=== Goal of the exercise ===
Among the lines below, copy exactly those from the one with "Task: Click the" through the one with "The image size is (1285, 624).", counting both ends.

=== Source records ===
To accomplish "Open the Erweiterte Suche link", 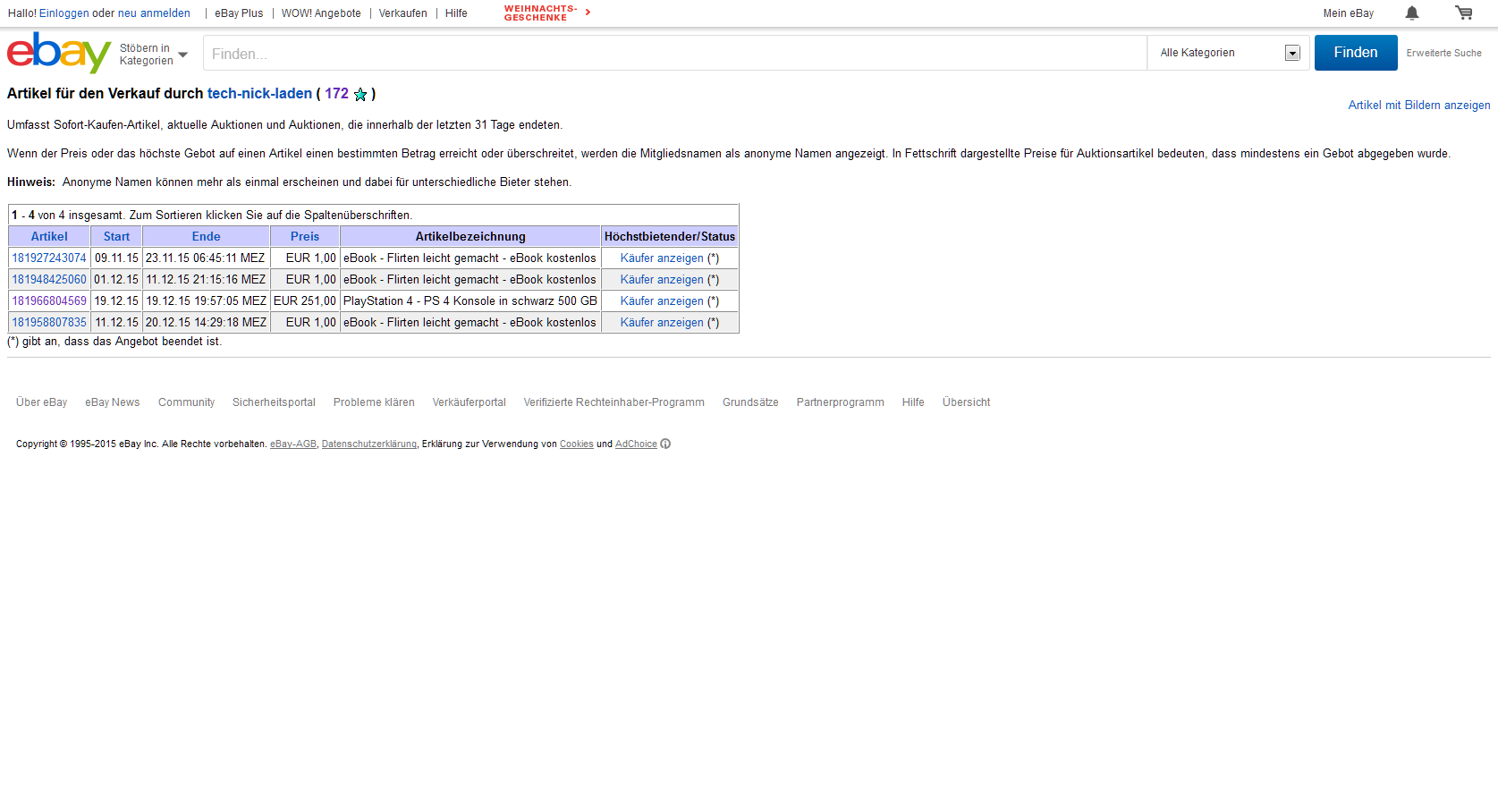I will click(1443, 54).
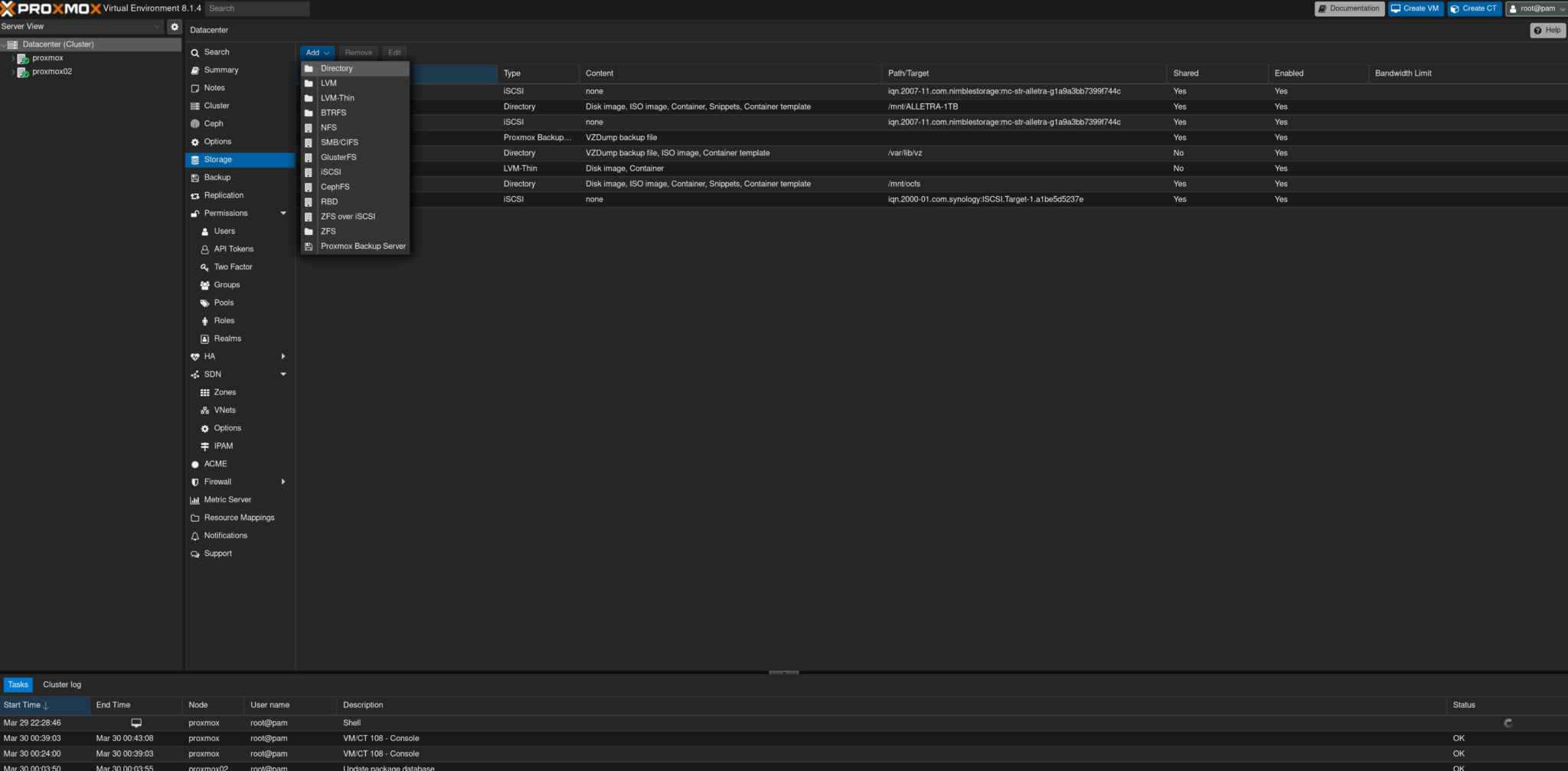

---

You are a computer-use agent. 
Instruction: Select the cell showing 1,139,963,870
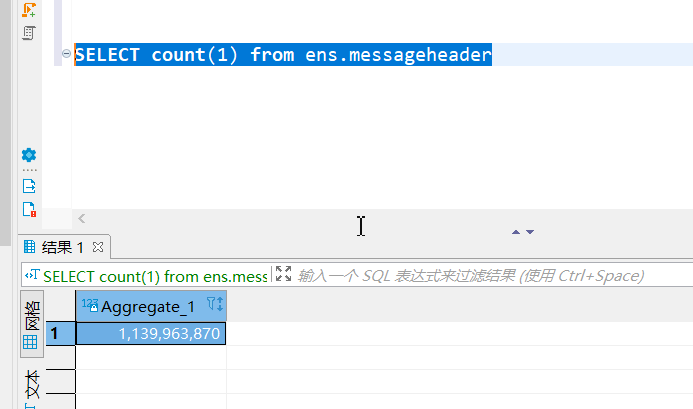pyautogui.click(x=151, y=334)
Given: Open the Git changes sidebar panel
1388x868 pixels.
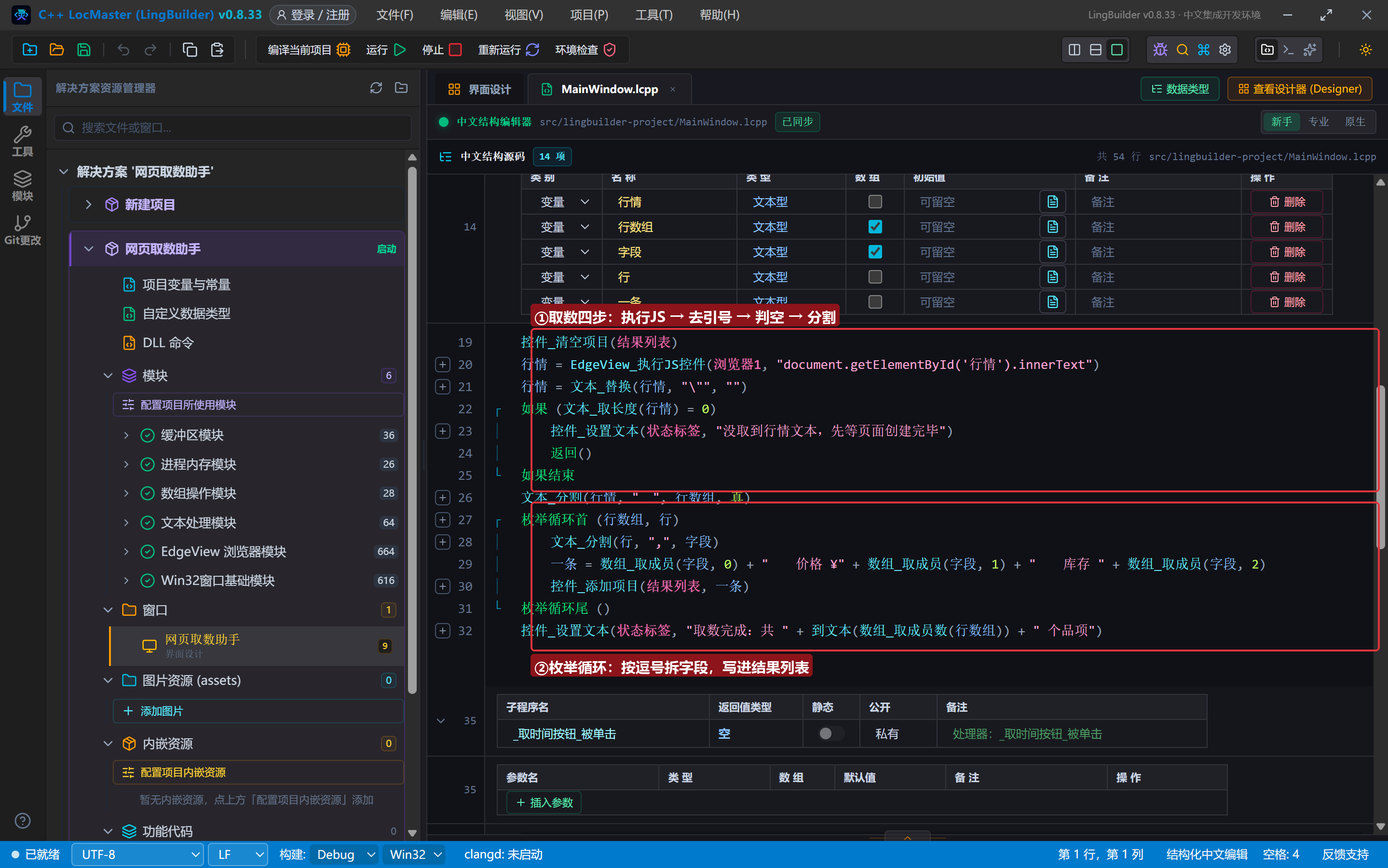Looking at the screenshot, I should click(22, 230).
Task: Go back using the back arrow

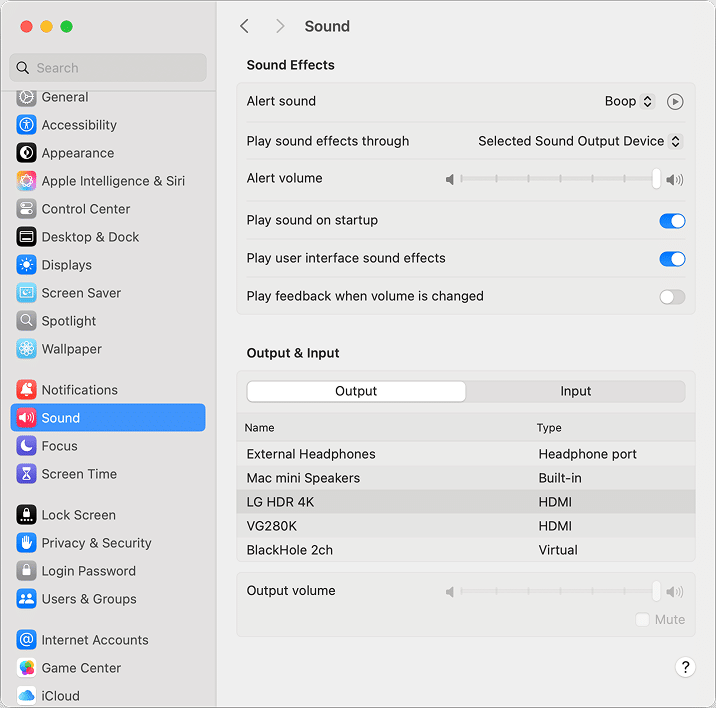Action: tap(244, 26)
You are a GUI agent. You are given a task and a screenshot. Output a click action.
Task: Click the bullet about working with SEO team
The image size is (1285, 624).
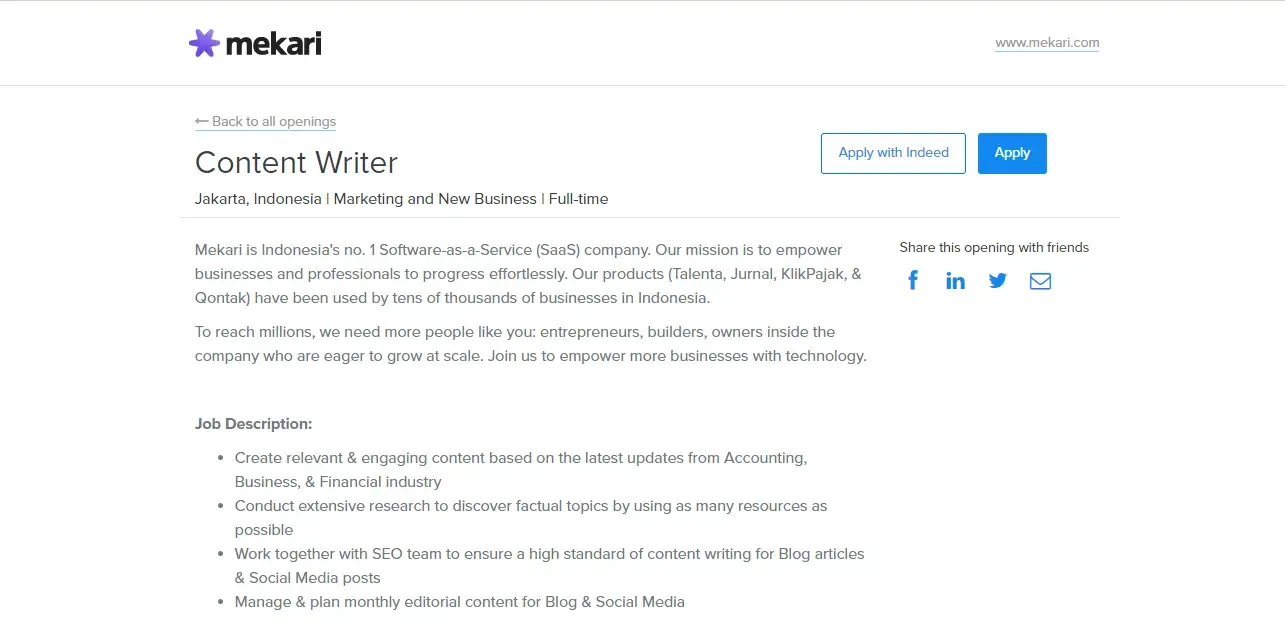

=== Output of the exercise ===
Task: Click the bullet about working with SEO team
The image size is (1285, 624).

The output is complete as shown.